Le gouvernement semble vouloir rééquilibrer son projet de loi, à la suite des critiques sur le
désarmement d’Arcelor face à l’OPA qui la vise : il a proposé un amendement visant à rendre possible le
recours à des bons de souscription d’actions pour se défendre. Mais l’ensemble de ce projet est très
marqué par l’inspiration particulièrement néolibérale de la directive qu’il transpose.
11 L’impact sur EDF : l’intervention publique en matière d’énergie
La fusion entre GDF et Suez pose la question de l’avenir d’EDF. Des raisons spécifiques, et
notamment de sécurité dans tous les sens du terme, justifient que la filière nucléaire reste sous le contrôle
de l’Etat. C’est vrai aussi bien pour EDF et pour AREVA, dont l’ouverture de l’actionnariat doit rester
limitée.
12 Le précédent d’Arcelor, qui fait l’objet d’une OPA de Mittal
L’OPA de Mittal sur Arcelor, n’est pas plus choquante (et pas moins non plus) que n’importe
quelle autre OPA d’un groupe financier sur un groupe industriel.
Mais il a montré le degré d’imprévoyance des gouvernements successifs, qui se sont désengagés
totalement de l’actionnariat d’Usinor, puis d’Arcelor, qui a pourtant hérité d’un effort financier colossal
de la part de l’Etat français envers sa sidérurgie depuis 20 ans.
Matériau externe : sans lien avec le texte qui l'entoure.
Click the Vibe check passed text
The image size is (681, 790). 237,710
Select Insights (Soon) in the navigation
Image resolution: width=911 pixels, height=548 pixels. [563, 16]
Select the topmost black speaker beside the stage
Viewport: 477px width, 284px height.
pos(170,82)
Or, le Luxembourg est toujours actionnaire
d’Arcelor, la gion wallonne l’est aussi, l’actionnaire de référence de la sidérurgie espagnol l’est aussi,
mais il n’existe plus ni actionnaire public ni actionnaire de référence privé français.
13- Le patriotisme économique
Cette orientation affichée du gouvernement n’est pas critiquable en soi, comme semblent le
suggérer certaines réactions à droite comme à gauche.
La question qui se pose est de savoir si c’est une politique ou si c’est seulement un discours. Une
telle orientation, qui n’accepte pas la financiarisation totale de l’économie et se rappelle que les salariés
ne sont pas aussi internationalement mobiles que les capitaux, doit se décliner en une politique cohérente
et habile. Il appartient aux pouvoirs publics d’en définir les termes pour ne pas être obligés de agir au
coup par coup aux stratégies de prédateurs, même à l’intérieur de l’Europe.